Colony-Forming Unit Assay (CFU-F)
Colony-forming unit (CFU) assay was performed on P1 NFA meniscus cells from both oxygen conditions and on uncoated and fibronectin-coated dishes. In brief, 10-cm Petri dishes were seeded with NFA avascular or vascular meniscus cells at 20, 5, and 2 cells/cm2 with a set of dishes also coated with 10 mg/ml fibronectin as described above. After 10 days of cultivation, formed colonies were stained using 0.5% crystal violet/methanol and imaged (Sigma, Steinheim, Germany), and individual colonies were counted as previously described (Kohler et al., 2013; Alberton et al., 2015).
Differentiation
All differentiations were performed on passage 2 (≈10 population doublings) NFA avascular and vascular meniscus cells, avMPCs, and vMPCs under their respective expansion oxygen conditions using previously described protocols (Alberton et al., 2015).
Osteogenic Differentiation and Alizarin Red Staining
Cells were seeded at 2 × 103 cells/cm2 into 12-well plates and incubated under their respective expansion oxygen conditions. Following 24 h after seeding, media was replaced with osteogenic medium [DMEM-HG (Invitrogen, Karlsruhe, Germany) + 10% FBS + 0.05 mM L-ascorbic acid-2-phosphate + 10 mM β-glycerophosphate + 0.1 mM dexamethasone (all Sigma-Aldrich, Steinheim, Germany)] and cultured for 21 days with media refreshed twice per week. For controls, cells were cultured In DMEM-HG + 10% FBS + 1% penicillin-streptomycin for the duration of culture. At 21 days of culture, calcium deposition was visualized using alizarin red staining using previously described protocols (Alberton et al., 2015). Monolayers were imaged using an inverted microscope (Nikon, Japan).
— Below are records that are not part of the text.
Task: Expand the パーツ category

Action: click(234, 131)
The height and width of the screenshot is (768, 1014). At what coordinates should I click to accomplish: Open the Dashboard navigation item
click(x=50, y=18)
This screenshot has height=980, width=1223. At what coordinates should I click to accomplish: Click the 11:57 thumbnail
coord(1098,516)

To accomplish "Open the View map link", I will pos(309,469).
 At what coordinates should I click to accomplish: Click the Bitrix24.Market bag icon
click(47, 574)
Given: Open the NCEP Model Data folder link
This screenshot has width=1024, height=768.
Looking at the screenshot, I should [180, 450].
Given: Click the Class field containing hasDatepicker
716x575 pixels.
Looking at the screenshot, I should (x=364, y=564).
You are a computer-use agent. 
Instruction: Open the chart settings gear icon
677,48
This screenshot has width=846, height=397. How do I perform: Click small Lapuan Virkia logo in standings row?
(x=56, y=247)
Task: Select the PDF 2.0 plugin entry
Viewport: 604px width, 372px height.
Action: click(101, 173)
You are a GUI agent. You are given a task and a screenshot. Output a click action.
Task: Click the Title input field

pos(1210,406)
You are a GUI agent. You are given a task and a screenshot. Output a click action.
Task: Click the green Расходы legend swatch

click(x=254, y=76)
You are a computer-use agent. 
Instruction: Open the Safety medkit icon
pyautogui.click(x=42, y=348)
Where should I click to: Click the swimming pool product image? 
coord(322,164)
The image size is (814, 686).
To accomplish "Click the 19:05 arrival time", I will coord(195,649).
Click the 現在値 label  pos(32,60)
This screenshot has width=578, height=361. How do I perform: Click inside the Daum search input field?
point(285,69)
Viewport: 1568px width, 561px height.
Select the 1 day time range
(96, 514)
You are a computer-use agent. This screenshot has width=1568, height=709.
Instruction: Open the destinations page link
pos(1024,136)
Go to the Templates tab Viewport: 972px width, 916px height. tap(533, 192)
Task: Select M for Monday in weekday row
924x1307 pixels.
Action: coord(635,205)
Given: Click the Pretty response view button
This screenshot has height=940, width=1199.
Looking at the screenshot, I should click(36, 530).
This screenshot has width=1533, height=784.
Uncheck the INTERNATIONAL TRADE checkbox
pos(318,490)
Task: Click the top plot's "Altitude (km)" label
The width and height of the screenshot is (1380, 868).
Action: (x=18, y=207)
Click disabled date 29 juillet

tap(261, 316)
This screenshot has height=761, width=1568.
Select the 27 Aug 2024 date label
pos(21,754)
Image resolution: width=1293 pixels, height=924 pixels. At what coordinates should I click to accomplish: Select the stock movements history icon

Adipogenic Differentiation and Oil-Red-O Staining
Cells were seeded at 5 × 103 cells/cm2 into a 24-well plate and then incubated in expansion media till 80% confluence. Media was then replaced with adipogenic induction media composed of DMEM-HG (Invitrogen) + 10% FBS + 1% penicillin-streptomycin + 0.1 mg/ml insulin (PAN Biotech, Aidenbach, Germany) + 1 μM dexamethasone + 0.2 mM indomethacin + 0.1 mg/ml insulin + 1 mM 3-isobutyl-1-methylxanthine (all Sigma Aldrich, Steinheim, Germany). Control cultures were cultured in adipogenic maintenance media composed of DMEM-HG + 10% FBS + 1% penicillin-streptomycin + 0.1 mg/ml insulin. Cells were stimulated for 21 days with a week cycle for adipogenic cultures consisting of 5 days adipogenic induction media and 2 days of adipogenic maintenance media. Lipid vacuoles were visualized by Oil-Red-O staining by using a standard protocol and imaged using an inverted microscope (Olympus, Japan) (Alberton et al., 2015).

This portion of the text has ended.